[Rows on where targets appear]
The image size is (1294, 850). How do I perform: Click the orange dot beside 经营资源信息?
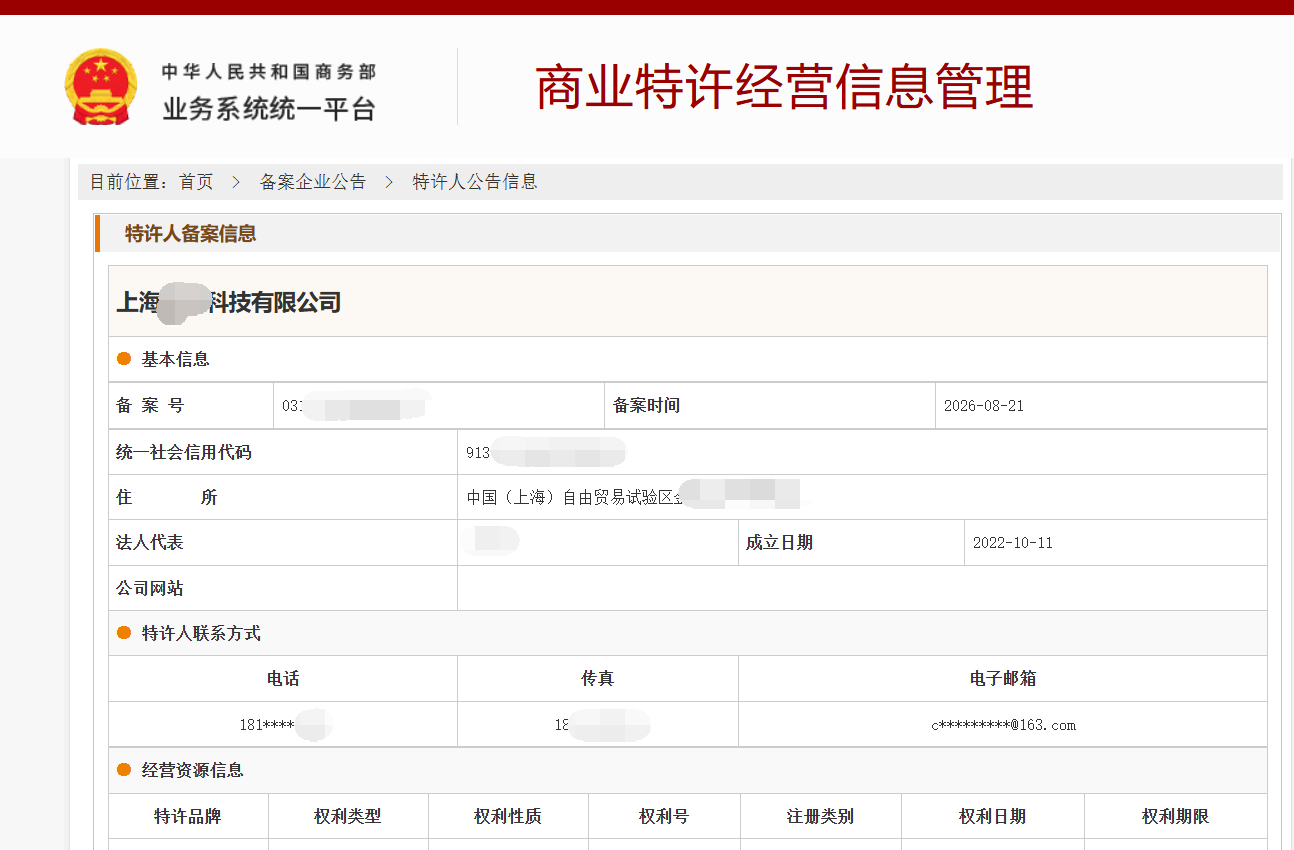click(124, 770)
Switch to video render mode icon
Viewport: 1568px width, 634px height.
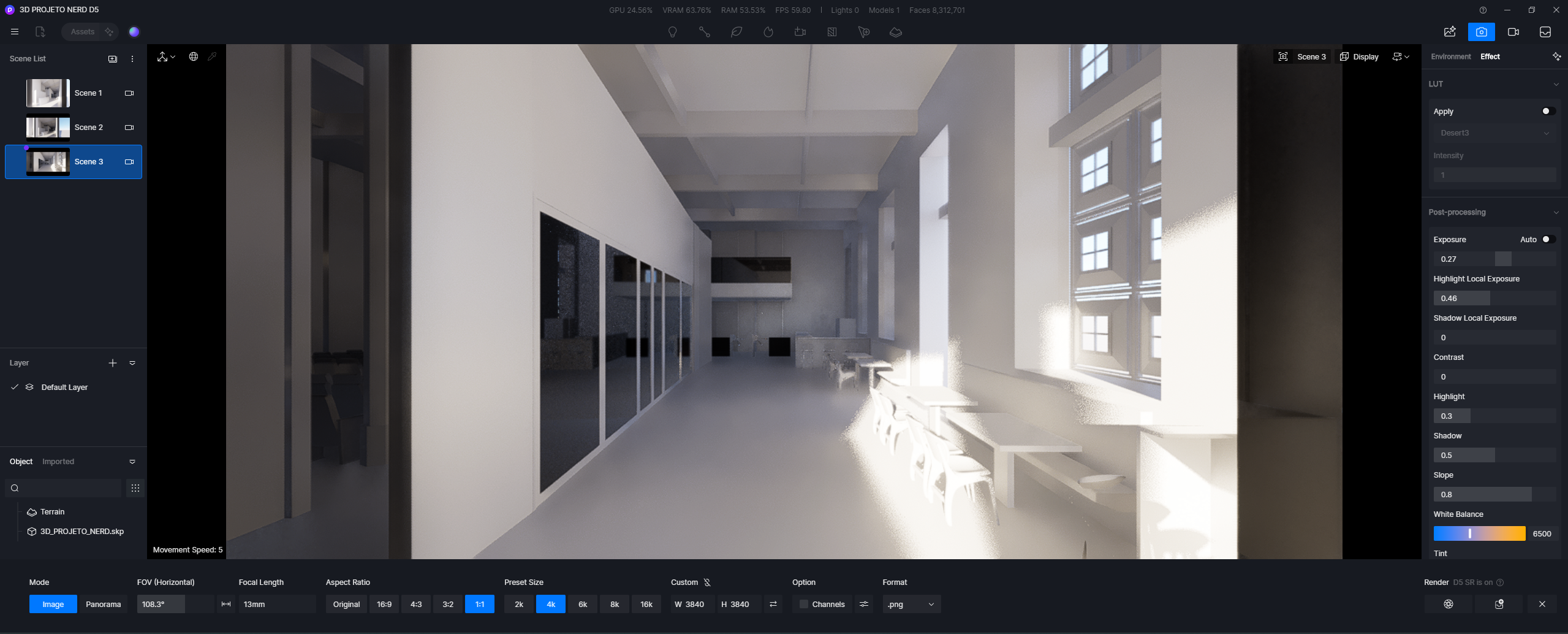tap(1513, 32)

* CHALLENGE: Locate every line in the listing that contains the word "height" and copy each one out. Case counts, so match uppercase and lowercase letters precisely.

* EXERCISE OUTPUT:
Viewport: 1568px width, 634px height.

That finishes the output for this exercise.